> _SOURCE DATA_:
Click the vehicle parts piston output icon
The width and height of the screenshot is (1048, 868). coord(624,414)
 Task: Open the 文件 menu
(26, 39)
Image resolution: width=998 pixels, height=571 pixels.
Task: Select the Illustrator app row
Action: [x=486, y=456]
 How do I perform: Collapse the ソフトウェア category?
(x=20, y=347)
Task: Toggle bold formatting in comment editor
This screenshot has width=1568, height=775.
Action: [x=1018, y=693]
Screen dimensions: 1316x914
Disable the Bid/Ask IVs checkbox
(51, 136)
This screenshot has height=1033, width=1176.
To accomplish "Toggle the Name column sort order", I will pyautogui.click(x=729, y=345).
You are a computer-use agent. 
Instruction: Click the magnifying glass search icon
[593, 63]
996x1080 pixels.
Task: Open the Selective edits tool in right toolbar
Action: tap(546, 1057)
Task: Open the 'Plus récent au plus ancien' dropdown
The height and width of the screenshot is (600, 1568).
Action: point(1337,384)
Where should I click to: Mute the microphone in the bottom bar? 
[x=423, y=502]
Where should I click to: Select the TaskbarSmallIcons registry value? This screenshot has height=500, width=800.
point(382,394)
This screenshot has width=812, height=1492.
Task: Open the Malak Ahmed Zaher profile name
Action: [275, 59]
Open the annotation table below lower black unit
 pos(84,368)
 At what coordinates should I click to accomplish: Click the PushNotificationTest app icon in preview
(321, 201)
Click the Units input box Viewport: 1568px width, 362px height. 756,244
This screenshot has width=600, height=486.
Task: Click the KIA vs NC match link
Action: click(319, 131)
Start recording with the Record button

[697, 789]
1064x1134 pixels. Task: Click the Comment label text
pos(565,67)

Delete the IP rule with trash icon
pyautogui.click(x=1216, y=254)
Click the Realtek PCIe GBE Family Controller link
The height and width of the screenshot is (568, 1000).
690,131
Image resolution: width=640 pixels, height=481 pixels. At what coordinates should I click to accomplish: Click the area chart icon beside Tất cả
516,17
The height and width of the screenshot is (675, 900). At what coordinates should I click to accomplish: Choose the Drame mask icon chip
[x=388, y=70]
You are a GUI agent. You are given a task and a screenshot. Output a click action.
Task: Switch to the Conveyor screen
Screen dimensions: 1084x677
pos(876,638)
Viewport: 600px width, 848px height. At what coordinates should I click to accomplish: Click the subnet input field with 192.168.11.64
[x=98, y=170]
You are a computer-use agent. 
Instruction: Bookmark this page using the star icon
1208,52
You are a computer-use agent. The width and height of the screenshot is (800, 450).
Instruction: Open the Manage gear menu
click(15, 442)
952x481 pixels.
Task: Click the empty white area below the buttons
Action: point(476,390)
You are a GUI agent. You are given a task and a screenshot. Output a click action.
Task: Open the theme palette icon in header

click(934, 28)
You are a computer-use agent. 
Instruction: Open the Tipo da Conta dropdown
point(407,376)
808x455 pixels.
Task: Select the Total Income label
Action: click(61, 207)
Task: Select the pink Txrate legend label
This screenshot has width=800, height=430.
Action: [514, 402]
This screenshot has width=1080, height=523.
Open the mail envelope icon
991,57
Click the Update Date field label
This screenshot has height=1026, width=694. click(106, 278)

> _YOUR INSTRUCTIONS_:
Copy out the material above in full.

> _REPLY TO THE EXERCISE_:
Click the vehicle parts piston output icon
The width and height of the screenshot is (1048, 868). coord(624,414)
 Task: Open the 文件 menu
(26, 39)
Image resolution: width=998 pixels, height=571 pixels.
Task: Select the Illustrator app row
Action: [x=486, y=456]
 How do I perform: Collapse the ソフトウェア category?
(x=20, y=347)
Task: Toggle bold formatting in comment editor
This screenshot has width=1568, height=775.
Action: [x=1018, y=693]
Screen dimensions: 1316x914
Disable the Bid/Ask IVs checkbox
(51, 136)
This screenshot has height=1033, width=1176.
To accomplish "Toggle the Name column sort order", I will pyautogui.click(x=729, y=345).
You are a computer-use agent. 
Instruction: Click the magnifying glass search icon
[593, 63]
996x1080 pixels.
Task: Open the Selective edits tool in right toolbar
Action: tap(546, 1057)
Task: Open the 'Plus récent au plus ancien' dropdown
The height and width of the screenshot is (600, 1568).
Action: point(1337,384)
Where should I click to: Mute the microphone in the bottom bar? 
[x=423, y=502]
Where should I click to: Select the TaskbarSmallIcons registry value? This screenshot has height=500, width=800.
point(382,394)
This screenshot has width=812, height=1492.
Task: Open the Malak Ahmed Zaher profile name
Action: [275, 59]
Open the annotation table below lower black unit
 pos(84,368)
 At what coordinates should I click to accomplish: Click the PushNotificationTest app icon in preview
(321, 201)
Click the Units input box Viewport: 1568px width, 362px height. 756,244
This screenshot has width=600, height=486.
Task: Click the KIA vs NC match link
Action: click(319, 131)
Start recording with the Record button

[697, 789]
1064x1134 pixels. Task: Click the Comment label text
pos(565,67)

Delete the IP rule with trash icon
pyautogui.click(x=1216, y=254)
Click the Realtek PCIe GBE Family Controller link
The height and width of the screenshot is (568, 1000).
690,131
Image resolution: width=640 pixels, height=481 pixels. At what coordinates should I click to accomplish: Click the area chart icon beside Tất cả
516,17
The height and width of the screenshot is (675, 900). At what coordinates should I click to accomplish: Choose the Drame mask icon chip
[x=388, y=70]
You are a GUI agent. You are given a task and a screenshot. Output a click action.
Task: Switch to the Conveyor screen
Screen dimensions: 1084x677
pos(876,638)
Viewport: 600px width, 848px height. At what coordinates should I click to accomplish: Click the subnet input field with 192.168.11.64
[x=98, y=170]
You are a computer-use agent. 
Instruction: Bookmark this page using the star icon
1208,52
You are a computer-use agent. The width and height of the screenshot is (800, 450).
Instruction: Open the Manage gear menu
click(15, 442)
952x481 pixels.
Task: Click the empty white area below the buttons
Action: point(476,390)
You are a GUI agent. You are given a task and a screenshot. Output a click action.
Task: Open the theme palette icon in header

click(934, 28)
You are a computer-use agent. 
Instruction: Open the Tipo da Conta dropdown
point(407,376)
808x455 pixels.
Task: Select the Total Income label
Action: click(61, 207)
Task: Select the pink Txrate legend label
This screenshot has width=800, height=430.
Action: [514, 402]
This screenshot has width=1080, height=523.
Open the mail envelope icon
991,57
Click the Update Date field label
This screenshot has height=1026, width=694. click(106, 278)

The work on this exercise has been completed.